You can create your own StatisticKeys and store them in public static final fields in a dedicated class, usually named something like MyGameStatistics.

public class MyGameStatistics {
    public static final StatisticKey<Integer> SOME_COOL_STAT =
        // or StatisticKey.doubleKey or StatisticKey.floatKey
        StatisticKey.intKey(new Identifier(MyGame.ID, "some_cool_stat"));
}

If you implement custom keys, you need to ensure you provide translations for their names, in the form statistic.<id namespace>.<id path>, where id namespace and id path are the namespace and path of the Identifier you passed as the first argument when creating the key.

Tip

If you think other minigames could use a custom StatisticKey you implement, mention it in #tools-and-libraries on Discord and it might get included in plasmid's StatisticKeys class.

Incrementing statistics

Now for the actually interesting part.

Global and per-player statistics

Per-player statistics are fairly self-explanatory; they're things like KILLS or QUICKEST_TIME that apply to a single player. Global statistics are a little different, as their values are not associated with a particular player, but with the entire game session. Global statistics can be used to store things like the number of teams in the game or the length of a course.
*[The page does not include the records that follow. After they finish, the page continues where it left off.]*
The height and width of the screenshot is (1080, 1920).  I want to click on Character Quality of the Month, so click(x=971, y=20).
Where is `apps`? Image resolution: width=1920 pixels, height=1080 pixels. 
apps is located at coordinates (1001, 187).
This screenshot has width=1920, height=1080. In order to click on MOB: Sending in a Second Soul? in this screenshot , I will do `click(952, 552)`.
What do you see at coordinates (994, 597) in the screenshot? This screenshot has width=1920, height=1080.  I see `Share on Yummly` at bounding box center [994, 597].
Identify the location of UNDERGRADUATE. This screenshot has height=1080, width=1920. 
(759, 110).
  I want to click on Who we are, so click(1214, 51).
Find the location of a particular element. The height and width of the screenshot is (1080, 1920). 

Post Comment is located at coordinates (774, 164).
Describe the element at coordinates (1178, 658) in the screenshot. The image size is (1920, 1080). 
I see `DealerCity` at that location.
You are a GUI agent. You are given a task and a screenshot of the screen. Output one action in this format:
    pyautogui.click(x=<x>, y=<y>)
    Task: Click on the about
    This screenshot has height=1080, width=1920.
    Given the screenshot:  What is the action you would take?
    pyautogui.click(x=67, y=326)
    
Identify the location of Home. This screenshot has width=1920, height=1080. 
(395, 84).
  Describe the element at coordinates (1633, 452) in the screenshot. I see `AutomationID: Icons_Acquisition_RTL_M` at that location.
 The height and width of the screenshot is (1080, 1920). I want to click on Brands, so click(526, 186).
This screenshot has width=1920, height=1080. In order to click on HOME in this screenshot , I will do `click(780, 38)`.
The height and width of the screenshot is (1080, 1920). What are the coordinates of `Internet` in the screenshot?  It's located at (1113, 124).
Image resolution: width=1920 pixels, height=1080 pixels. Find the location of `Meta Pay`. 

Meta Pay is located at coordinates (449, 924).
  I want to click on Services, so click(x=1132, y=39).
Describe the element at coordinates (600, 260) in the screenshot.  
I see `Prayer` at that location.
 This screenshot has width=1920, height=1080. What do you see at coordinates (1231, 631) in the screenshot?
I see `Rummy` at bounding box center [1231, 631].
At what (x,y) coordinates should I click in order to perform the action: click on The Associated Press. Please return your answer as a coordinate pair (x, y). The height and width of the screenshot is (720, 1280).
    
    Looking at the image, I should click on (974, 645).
Incrementing the statistics uses a fluent API style like the following:

// For a player
this.statistics.forPlayer(player).increment(StatisticKeys.DEATHS, 1);
// Or a global statistic
this.statistics.global().set(MyGameStatistics.TEAM_COUNT, 5);
player can be either a UUID, PlayerRef or ServerPlayerEntity.

The final step is to scatter these increments around your minigame and collect statistics for whatever seems interesting for players.

Finished!

And then that's it, your minigame now has statistics support 🎉!

If you need a hand implementing or don't understand something, feel free to join the Discord and ask in #minigame-dev.

Extra: debugging

If you want to double-check that your statistics are being counted correctly, you can add -Dplasmid.debug_statistics=true to your JVM arguments and plasmid will print out a JSON formatted version of all GameStatisticBundles at the end of any game.